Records
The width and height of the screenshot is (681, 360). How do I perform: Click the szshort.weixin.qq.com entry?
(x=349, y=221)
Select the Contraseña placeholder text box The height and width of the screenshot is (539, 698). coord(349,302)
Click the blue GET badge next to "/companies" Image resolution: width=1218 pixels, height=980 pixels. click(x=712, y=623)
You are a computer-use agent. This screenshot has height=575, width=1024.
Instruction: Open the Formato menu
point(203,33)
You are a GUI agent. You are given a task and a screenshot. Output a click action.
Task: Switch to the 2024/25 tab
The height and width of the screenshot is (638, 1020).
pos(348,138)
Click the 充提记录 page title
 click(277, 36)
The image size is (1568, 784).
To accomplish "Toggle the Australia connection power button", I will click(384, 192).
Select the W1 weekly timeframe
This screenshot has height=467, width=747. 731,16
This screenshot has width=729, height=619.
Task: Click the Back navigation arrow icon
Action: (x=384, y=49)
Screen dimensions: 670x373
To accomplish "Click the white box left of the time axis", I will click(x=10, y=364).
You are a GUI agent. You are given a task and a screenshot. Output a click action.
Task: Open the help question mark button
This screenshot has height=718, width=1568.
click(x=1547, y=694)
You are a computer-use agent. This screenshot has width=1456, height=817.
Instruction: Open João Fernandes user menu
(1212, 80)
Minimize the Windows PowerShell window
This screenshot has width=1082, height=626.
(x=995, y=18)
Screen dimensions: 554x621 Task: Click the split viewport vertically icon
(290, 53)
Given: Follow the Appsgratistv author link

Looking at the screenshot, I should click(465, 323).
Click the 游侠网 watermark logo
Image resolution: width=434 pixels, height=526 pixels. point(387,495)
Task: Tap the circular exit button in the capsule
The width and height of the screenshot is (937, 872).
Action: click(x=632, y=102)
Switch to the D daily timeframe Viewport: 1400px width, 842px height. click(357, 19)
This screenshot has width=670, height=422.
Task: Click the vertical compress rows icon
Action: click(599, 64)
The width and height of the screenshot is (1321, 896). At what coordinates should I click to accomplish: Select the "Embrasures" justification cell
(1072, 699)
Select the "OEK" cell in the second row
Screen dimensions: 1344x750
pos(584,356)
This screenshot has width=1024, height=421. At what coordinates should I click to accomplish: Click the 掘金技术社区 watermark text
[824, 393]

:: Exercise directions ::
Rewrite every line of the entries above as a numbered list, leaving out any blank lines.

:: Reply ::
1. The width and height of the screenshot is (681, 360). How do I perform: Click the szshort.weixin.qq.com entry?
2. (x=349, y=221)
3. Select the Contraseña placeholder text box The height and width of the screenshot is (539, 698). coord(349,302)
4. Click the blue GET badge next to "/companies" Image resolution: width=1218 pixels, height=980 pixels. click(x=712, y=623)
5. You are a computer-use agent. This screenshot has height=575, width=1024.
6. Instruction: Open the Formato menu
7. point(203,33)
8. You are a GUI agent. You are given a task and a screenshot. Output a click action.
9. Task: Switch to the 2024/25 tab
10. The height and width of the screenshot is (638, 1020).
11. pos(348,138)
12. Click the 充提记录 page title
13.  click(277, 36)
14. The image size is (1568, 784).
15. To accomplish "Toggle the Australia connection power button", I will click(384, 192).
16. Select the W1 weekly timeframe
17. This screenshot has height=467, width=747. 731,16
18. This screenshot has width=729, height=619.
19. Task: Click the Back navigation arrow icon
20. Action: (x=384, y=49)
21. Screen dimensions: 670x373
22. To accomplish "Click the white box left of the time axis", I will click(x=10, y=364).
23. You are a GUI agent. You are given a task and a screenshot. Output a click action.
24. Task: Open the help question mark button
25. This screenshot has height=718, width=1568.
26. click(x=1547, y=694)
27. You are a computer-use agent. This screenshot has width=1456, height=817.
28. Instruction: Open João Fernandes user menu
29. (1212, 80)
30. Minimize the Windows PowerShell window
31. This screenshot has width=1082, height=626.
32. (x=995, y=18)
33. Screen dimensions: 554x621 Task: Click the split viewport vertically icon
34. (290, 53)
35. Given: Follow the Appsgratistv author link
36. Looking at the screenshot, I should click(465, 323).
37. Click the 游侠网 watermark logo
38. Image resolution: width=434 pixels, height=526 pixels. point(387,495)
39. Task: Tap the circular exit button in the capsule
40. The width and height of the screenshot is (937, 872).
41. Action: click(x=632, y=102)
42. Switch to the D daily timeframe Viewport: 1400px width, 842px height. click(357, 19)
43. This screenshot has width=670, height=422.
44. Task: Click the vertical compress rows icon
45. Action: click(599, 64)
46. The width and height of the screenshot is (1321, 896). At what coordinates should I click to accomplish: Select the "Embrasures" justification cell
47. (1072, 699)
48. Select the "OEK" cell in the second row
49. Screen dimensions: 1344x750
50. pos(584,356)
51. This screenshot has width=1024, height=421. At what coordinates should I click to accomplish: Click the 掘金技术社区 watermark text
52. [824, 393]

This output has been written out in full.